New OJCS committee dedicated to students’ mental health and wellness
A group of 12 teachers, administrators, and support staff at the Ottawa Jewish Community School have created a committee that is dedicated to making mental health and wellness a top priority for the school.
The new MindsUp Committee is introducing a wellness model called SELF (Social-Emotional Learning Focus), which will help continue to foster a school community of wellness and mindfulness.
“It is essential that we attend to students’ mental health and well-being in order for them to achieve their full potential,” said Head of School Marlene Wolinsky. “Students who feel safe and secure and see themselves as capable learners are more likely to reach their goals. Resilience, experienced by the acceptance of mistakes as a way to help them learn, becomes a factor that leads them towards the achievement of success; it is a constant focus on ‘not yet’ rather than ‘can’t.’”
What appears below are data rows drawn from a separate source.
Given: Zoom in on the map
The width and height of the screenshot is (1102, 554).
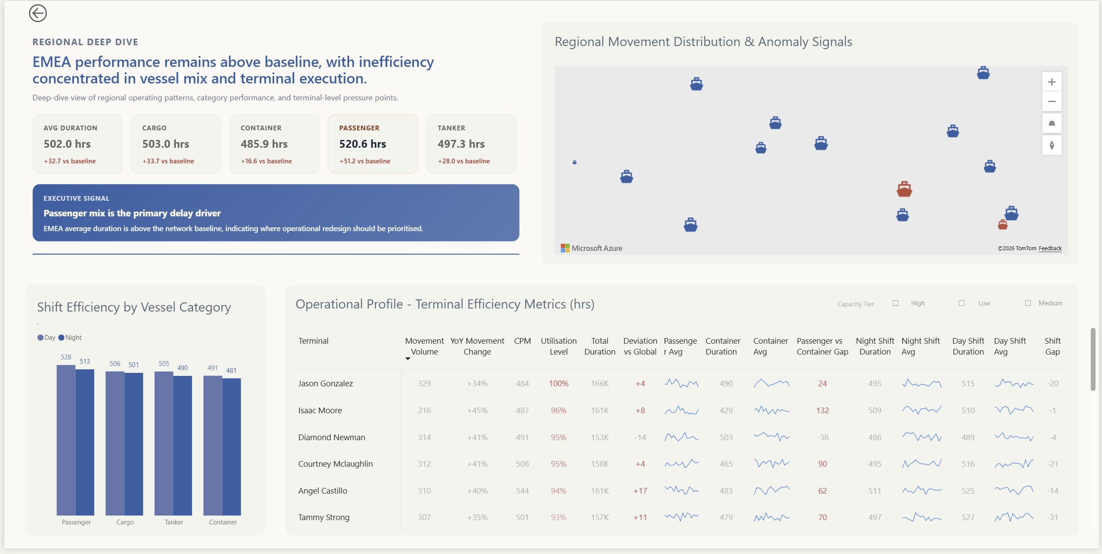Looking at the screenshot, I should (1052, 82).
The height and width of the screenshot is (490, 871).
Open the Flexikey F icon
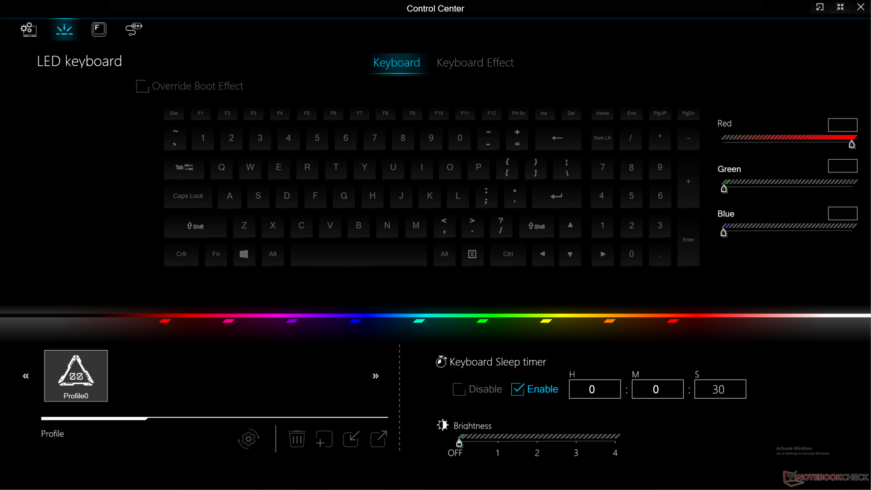[98, 29]
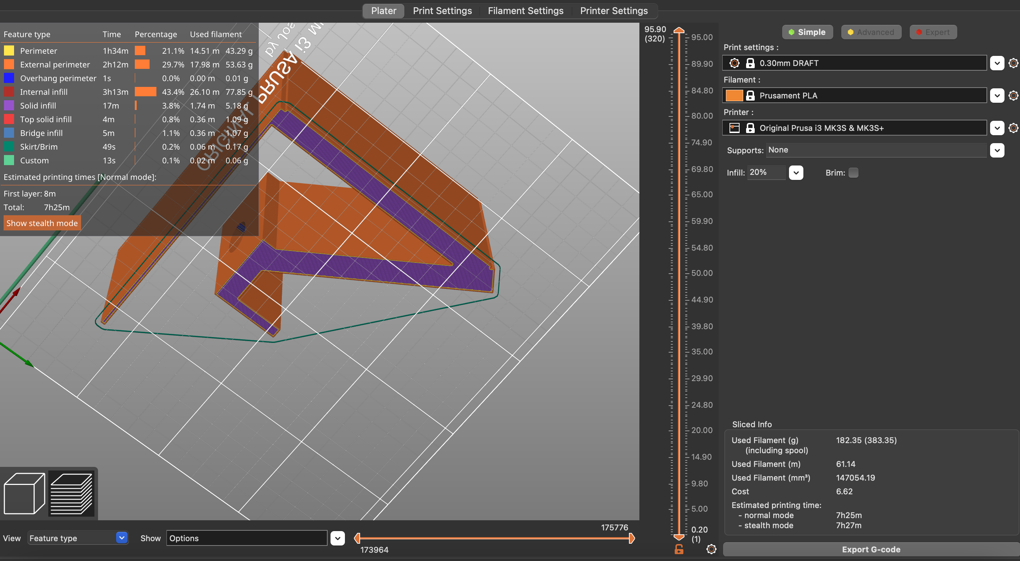Image resolution: width=1020 pixels, height=561 pixels.
Task: Open the Printer Settings tab
Action: point(614,11)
The S.E.L.F. model will focus on four non-cognitive skills: self-regulation, resilience, positive relationships, and growth mindset.
“Non-cognitive skills need to be explicitly taught in schools today, just as math and science are,” said Deanna Coghlin, Grade 4 and 5 teacher and member of the MindsUp committee. “Learning how to collaborate with others and persevere when facing a difficult challenge are not just skills to succeed in school, but in life.”
One way the school is using this SELF lens is through student preparation for tests. In May of this school year, the grade 3 and 6 students completed the CAT4 test, a Canadian Achievement Test in Literacy and Mathematics.
Keren Gordon and Paulette Routliffe, both teachers in the resource department, spent the weeks leading up to the CAT4 test fostering student wellness. This included workshops on positive self-talk and maintaining a healthy lifestyle, such as the importance of sleep and nutrition before writing any test.
“We wanted to be mindful that taking the CAT4 might bring on feelings of worry for some students and help them understand that stress, when managed effectively, can be a positive motivator,” said Gordon. “We helped prepare them by sharing various relaxation strategies and reinforcing the importance of the non-cognitive skills they bring to any challenge, including writing the CAT4.”
Ensuring purposeful teaching of non-cognitive skills extends beyond just preparing students for tests, but rather needs to be embedded into existing classroom practices throughout the day. This can be done in a way that doesn’t require teachers or administration to reinvent their curriculum.
This school year Julie Bennett and her Grade 3 class are working on a biography project where students learn about a chosen person. With the SELF lens applied, students focused on how their chosen person showed resilience and perseverance in their life.
“One student chose to share the remarkable life of Helen Keller, while another student chose her great grandmother who survived the war,” said Bennett. “The presentations of the projects were outstanding and the children gained valuable lessons on perseverance.”
The commitment to student mental health includes not just teachers and administrators, but parents as well. In June, Kathryn Owens, the OJCS social worker, held a parent workshop on children and self-regulation. These workshop opportunities will continue next school year, in addition to many other exciting and important SELF wellness initiatives for students.